(EXTRACT)
__________

The Mixed Blessings of Book Donations

Following a heated discussion about book donations on Twitter over the new year, Barbara Band who is a School Library, Literacy and Reading Consultant and a retired school librarian with many years of experience behind her, wrote this piece for Heart about what do you do with inappropriate donations? and should you have a policy for donations at all?

School libraries need to be well-stocked with a wide range of resources for all ages and abilities. Not just fiction books but also non-fiction to support the curriculum, provide inspiration for students’ interests and exploration of whatever piques their curiosity. School libraries cater for very specific needs, some of these will be the same in every school but each with have its own peculiarities: the curriculum, the interests of students which can vary wildly – a town with a local ice hockey team is likely to have a large proportion of the student body interested in the sport and I’ve worked in schools where there was a huge interest in fishing yet none of my local colleagues reported the same – and every school librarian will have a wish list of specific titles; the next book in a series, a new publication by a popular author, something they’ve seen in a bookshop that will fit in well with the collection.
In a time of budget constraints stocking a school library that fits all these parameters can be hard to achieve so donations can be useful. However, I would often find that the donations turned out to be inappropriate, nevertheless I still said “yes” every time somebody said “I’m clearing out some books, would you like them”?
Why? Because you never know what gems you might find – after all, one day there may be a Harry Potter first edition that you could sell for vast sums (I wish!). But alongside that yes would be the caveat that the library had a stock selection policy* and that anything that wasn’t suitable would be offered to departments first and then given to charity. I never had a single person say they weren’t happy with that.
So how did I decide what to keep?
• The first assessment would be on the condition of the book or magazine. Was it in a reasonable state with no sticky substances or pages falling out? Was it damaged or defaced?

• Fiction – if it was a popular book then I would keep it for additional copies. If it was something that I didn’t think would be borrowed (for example, where I already had the book with a more up-to-date cover or it was by an author who was no longer read) then I would use it for the “reading boxes” that I stocked in every tutor group or put it in my regular book sale to raise funds for new stock. If the book was recent and “as new” I would consider it for a library competition prize.

• Non-fiction – these were assessed for relevance to the curriculum, accuracy and whether they were up-to-date. School librarians struggle to get others to understand that we constantly need to weed our stock. As librarians, our task is to help students find the information they need, to guide them to a book they may enjoy, and the ultimate aim is for students to become readers for pleasure and independent learners, finding what they want without our intervention. We cannot stand over every student and check what they have taken off the shelves – if a student does their homework using an out-of-date library book and gets it wrong, who is at fault? Facts change over time – we no longer have nine planets – and even recipe books have to be treated with caution. Older ones would not give guidance regarding unpasteurised products and pregnancy.

• Basically any book I added to the shelves from donations had to supplement or enhance what I already had. After that, any surplus fiction that I didn’t want I would pass to the English department for their classroom libraries although rather than dump piles of books on them, I’d catch staff when in the library and ask them to look through them.

• Likewise, if there were any books that I felt would be useful to the SEN department (fiction and non-fiction) then I would pass on these too.

__________

(MATERIAL PROVIDED)

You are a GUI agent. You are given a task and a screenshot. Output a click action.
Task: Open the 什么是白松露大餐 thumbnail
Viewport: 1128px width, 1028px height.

__________

(WHAT IS NEEDED) Rewrite the piece on book donations from "So how did I" to "library competition prize.", changing "book sale" to "book fair". None of the data is needed for this work.

(RESPONSE FOR THIS EXERCISE)
So how did I decide what to keep?
• The first assessment would be on the condition of the book or magazine. Was it in a reasonable state with no sticky substances or pages falling out? Was it damaged or defaced?

• Fiction – if it was a popular book then I would keep it for additional copies. If it was something that I didn’t think would be borrowed (for example, where I already had the book with a more up-to-date cover or it was by an author who was no longer read) then I would use it for the “reading boxes” that I stocked in every tutor group or put it in my regular book fair to raise funds for new stock. If the book was recent and “as new” I would consider it for a library competition prize.